GIVEN RECORDS:
________________________
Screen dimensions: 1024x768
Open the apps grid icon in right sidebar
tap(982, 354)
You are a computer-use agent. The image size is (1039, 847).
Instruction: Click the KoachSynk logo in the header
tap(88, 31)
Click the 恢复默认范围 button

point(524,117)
________________________
TASK:
Reproduce all of the data above line for line, without changing anything.

FINAL RESULT:
Screen dimensions: 1024x768
Open the apps grid icon in right sidebar
tap(982, 354)
You are a computer-use agent. The image size is (1039, 847).
Instruction: Click the KoachSynk logo in the header
tap(88, 31)
Click the 恢复默认范围 button

point(524,117)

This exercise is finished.